### TASK REQUIREMENTS
Find "Click the Sidebar" in the data, then restate the line it sits in and every later line word for word, ending with the last line.

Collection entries
--------

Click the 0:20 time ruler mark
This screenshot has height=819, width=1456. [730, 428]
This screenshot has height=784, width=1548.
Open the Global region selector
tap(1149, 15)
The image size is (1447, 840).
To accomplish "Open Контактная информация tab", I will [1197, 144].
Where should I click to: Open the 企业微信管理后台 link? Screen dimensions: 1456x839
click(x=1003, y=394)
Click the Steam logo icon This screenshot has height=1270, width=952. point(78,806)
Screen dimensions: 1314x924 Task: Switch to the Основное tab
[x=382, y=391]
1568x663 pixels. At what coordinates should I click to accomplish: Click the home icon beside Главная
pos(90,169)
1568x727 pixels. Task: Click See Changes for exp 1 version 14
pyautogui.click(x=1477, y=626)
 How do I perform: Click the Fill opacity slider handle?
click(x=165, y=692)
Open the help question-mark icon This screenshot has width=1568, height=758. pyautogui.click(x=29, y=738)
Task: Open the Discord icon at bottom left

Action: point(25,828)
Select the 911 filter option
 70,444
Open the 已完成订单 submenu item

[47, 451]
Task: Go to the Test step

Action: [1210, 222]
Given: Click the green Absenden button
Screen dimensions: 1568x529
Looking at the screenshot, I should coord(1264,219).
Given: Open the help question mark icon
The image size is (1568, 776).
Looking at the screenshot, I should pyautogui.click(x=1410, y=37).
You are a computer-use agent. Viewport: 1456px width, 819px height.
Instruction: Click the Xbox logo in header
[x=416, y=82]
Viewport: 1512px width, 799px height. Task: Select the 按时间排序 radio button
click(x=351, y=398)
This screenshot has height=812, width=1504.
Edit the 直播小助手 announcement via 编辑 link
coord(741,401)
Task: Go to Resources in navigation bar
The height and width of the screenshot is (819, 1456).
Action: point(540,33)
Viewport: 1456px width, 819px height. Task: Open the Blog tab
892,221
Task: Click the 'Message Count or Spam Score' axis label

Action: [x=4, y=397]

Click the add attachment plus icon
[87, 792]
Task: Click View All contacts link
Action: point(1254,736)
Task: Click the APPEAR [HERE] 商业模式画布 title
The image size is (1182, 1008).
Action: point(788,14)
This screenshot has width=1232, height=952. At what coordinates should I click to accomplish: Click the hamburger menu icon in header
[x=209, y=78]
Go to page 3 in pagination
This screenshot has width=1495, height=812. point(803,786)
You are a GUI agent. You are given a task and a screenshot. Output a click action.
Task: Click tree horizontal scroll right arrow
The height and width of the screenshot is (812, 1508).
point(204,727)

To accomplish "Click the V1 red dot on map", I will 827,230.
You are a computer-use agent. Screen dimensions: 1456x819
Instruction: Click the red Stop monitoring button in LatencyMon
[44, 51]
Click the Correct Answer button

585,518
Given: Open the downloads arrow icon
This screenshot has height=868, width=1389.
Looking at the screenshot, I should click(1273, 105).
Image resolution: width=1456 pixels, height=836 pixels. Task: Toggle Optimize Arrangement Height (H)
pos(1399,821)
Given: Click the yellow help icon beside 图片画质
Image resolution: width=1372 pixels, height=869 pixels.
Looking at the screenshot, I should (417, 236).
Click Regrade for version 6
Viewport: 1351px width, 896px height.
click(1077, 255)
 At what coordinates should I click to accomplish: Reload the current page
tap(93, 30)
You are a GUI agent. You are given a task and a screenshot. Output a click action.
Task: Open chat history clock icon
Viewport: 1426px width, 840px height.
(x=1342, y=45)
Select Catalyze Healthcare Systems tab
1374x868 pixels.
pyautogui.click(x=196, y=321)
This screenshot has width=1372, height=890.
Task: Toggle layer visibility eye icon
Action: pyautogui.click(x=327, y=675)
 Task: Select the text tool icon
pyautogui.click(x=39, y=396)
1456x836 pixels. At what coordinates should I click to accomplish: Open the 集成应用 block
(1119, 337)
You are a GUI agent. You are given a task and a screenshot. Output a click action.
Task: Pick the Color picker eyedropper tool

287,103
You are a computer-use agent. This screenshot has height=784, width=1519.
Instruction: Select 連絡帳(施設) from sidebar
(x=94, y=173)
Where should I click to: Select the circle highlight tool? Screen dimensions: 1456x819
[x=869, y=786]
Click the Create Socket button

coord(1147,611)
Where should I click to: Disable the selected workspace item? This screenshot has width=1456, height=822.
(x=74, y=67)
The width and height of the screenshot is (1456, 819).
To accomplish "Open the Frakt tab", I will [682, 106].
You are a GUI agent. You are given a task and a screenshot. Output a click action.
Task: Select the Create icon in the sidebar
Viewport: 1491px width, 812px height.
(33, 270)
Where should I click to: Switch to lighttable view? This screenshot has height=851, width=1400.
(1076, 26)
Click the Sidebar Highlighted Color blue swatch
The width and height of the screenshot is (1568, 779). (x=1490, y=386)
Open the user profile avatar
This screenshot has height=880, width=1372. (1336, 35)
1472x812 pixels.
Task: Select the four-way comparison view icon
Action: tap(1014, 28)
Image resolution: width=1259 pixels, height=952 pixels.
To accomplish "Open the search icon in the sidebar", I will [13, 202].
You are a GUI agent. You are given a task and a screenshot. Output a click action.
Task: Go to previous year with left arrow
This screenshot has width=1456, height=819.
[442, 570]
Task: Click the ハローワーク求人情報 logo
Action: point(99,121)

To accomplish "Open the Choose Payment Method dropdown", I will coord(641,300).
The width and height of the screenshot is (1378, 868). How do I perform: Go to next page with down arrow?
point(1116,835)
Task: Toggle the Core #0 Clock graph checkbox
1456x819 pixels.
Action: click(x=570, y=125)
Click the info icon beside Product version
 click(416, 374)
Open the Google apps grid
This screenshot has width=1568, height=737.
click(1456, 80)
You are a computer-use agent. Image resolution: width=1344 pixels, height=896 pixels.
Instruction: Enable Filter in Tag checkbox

--------

### SOLVED PROBLEM
Click the Sidebar Highlighted Color blue swatch
The width and height of the screenshot is (1568, 779). (x=1490, y=386)
Open the user profile avatar
This screenshot has height=880, width=1372. (1336, 35)
1472x812 pixels.
Task: Select the four-way comparison view icon
Action: tap(1014, 28)
Image resolution: width=1259 pixels, height=952 pixels.
To accomplish "Open the search icon in the sidebar", I will [13, 202].
You are a GUI agent. You are given a task and a screenshot. Output a click action.
Task: Go to previous year with left arrow
This screenshot has width=1456, height=819.
[442, 570]
Task: Click the ハローワーク求人情報 logo
Action: point(99,121)

To accomplish "Open the Choose Payment Method dropdown", I will coord(641,300).
The width and height of the screenshot is (1378, 868). How do I perform: Go to next page with down arrow?
point(1116,835)
Task: Toggle the Core #0 Clock graph checkbox
1456x819 pixels.
Action: click(x=570, y=125)
Click the info icon beside Product version
 click(416, 374)
Open the Google apps grid
This screenshot has width=1568, height=737.
click(1456, 80)
You are a computer-use agent. Image resolution: width=1344 pixels, height=896 pixels.
Instruction: Enable Filter in Tag checkbox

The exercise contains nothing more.